**What to do:** After finding the line with "Click the Select Platform step checkmark" in the entries below, retype exactly each line from there through the line with "Viewport: 1212px width, 980px height.", including that final line.

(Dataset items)
━━━━━━━━━━

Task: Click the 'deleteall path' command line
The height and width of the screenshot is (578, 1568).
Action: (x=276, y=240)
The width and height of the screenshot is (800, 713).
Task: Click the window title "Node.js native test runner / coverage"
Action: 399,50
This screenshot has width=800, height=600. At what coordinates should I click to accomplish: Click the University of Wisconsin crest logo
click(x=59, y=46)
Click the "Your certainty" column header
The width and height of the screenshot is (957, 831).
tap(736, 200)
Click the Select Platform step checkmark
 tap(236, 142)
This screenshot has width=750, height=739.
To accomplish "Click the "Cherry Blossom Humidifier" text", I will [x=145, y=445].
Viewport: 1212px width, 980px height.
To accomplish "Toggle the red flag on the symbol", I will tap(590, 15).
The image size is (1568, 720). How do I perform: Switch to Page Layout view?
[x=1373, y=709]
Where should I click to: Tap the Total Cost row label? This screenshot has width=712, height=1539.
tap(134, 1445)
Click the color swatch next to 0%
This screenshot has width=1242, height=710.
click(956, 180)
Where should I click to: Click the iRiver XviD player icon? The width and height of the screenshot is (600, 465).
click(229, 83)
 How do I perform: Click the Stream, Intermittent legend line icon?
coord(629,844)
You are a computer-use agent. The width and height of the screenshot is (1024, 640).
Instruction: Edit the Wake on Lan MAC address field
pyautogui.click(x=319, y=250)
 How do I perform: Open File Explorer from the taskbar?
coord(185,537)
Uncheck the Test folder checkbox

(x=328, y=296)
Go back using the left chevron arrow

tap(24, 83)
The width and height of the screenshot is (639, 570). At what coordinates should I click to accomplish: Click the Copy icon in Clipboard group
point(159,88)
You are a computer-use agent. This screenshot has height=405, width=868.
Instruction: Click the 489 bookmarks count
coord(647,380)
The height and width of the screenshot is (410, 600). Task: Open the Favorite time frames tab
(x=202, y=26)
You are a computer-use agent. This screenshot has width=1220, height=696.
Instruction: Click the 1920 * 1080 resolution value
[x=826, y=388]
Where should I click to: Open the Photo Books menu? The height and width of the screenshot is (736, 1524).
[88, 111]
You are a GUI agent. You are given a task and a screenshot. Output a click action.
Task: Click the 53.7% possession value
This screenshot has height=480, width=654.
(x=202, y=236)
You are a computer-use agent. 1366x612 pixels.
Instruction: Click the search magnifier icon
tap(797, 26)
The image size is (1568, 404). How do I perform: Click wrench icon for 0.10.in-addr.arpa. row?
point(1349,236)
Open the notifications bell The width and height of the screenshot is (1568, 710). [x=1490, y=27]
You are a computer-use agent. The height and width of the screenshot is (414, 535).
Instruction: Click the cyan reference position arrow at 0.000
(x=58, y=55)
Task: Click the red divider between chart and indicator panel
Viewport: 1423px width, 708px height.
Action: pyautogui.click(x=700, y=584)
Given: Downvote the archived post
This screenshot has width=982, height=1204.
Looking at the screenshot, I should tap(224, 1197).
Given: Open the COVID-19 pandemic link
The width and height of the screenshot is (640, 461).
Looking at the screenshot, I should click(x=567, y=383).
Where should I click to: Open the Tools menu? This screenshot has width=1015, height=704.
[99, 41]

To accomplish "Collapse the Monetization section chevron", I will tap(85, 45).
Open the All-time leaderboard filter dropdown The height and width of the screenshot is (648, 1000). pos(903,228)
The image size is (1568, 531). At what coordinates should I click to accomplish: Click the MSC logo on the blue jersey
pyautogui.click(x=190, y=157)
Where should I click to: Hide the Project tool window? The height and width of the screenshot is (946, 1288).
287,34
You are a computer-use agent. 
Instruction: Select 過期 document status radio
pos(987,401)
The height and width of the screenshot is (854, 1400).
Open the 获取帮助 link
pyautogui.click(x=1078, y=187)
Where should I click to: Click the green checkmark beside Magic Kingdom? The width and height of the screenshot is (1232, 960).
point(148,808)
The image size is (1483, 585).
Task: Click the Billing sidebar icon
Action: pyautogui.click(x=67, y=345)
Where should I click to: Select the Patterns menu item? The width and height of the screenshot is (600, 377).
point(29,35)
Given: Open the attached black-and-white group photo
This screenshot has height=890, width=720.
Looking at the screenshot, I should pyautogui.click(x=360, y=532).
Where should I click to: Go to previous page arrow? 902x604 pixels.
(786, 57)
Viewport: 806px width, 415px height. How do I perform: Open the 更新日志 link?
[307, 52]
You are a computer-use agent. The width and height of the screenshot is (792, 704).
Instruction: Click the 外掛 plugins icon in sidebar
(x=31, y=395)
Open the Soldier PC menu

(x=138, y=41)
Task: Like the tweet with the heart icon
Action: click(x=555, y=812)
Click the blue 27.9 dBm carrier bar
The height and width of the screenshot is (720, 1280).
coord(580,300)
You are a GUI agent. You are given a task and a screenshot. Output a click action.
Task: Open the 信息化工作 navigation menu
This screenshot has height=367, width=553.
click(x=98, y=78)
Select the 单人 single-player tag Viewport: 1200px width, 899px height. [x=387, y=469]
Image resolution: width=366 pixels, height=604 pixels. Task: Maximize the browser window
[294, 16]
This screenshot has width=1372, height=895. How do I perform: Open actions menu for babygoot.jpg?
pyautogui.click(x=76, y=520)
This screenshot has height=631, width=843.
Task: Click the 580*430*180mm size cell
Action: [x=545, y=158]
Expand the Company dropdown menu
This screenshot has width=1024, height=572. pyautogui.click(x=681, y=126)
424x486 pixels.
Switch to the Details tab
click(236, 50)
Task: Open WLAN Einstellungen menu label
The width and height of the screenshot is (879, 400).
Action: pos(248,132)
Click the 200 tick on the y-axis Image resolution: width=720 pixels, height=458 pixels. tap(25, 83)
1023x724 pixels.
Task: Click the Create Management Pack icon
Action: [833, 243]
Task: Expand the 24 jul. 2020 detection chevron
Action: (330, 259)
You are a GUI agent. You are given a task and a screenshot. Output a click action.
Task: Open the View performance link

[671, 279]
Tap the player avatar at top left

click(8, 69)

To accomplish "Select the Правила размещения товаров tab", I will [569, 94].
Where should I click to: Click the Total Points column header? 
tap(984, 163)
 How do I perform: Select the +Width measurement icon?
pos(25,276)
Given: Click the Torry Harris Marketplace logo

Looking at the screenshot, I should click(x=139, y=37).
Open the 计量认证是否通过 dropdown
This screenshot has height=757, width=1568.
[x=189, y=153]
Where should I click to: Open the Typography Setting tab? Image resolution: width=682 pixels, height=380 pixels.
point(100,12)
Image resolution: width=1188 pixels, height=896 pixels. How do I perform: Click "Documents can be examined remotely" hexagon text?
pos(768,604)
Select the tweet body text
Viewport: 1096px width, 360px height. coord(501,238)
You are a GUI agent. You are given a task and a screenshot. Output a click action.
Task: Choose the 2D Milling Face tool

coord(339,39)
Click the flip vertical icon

━━━━━━━━━━

**Answer to this problem:**
Click the Select Platform step checkmark
 tap(236, 142)
This screenshot has width=750, height=739.
To accomplish "Click the "Cherry Blossom Humidifier" text", I will [x=145, y=445].
Viewport: 1212px width, 980px height.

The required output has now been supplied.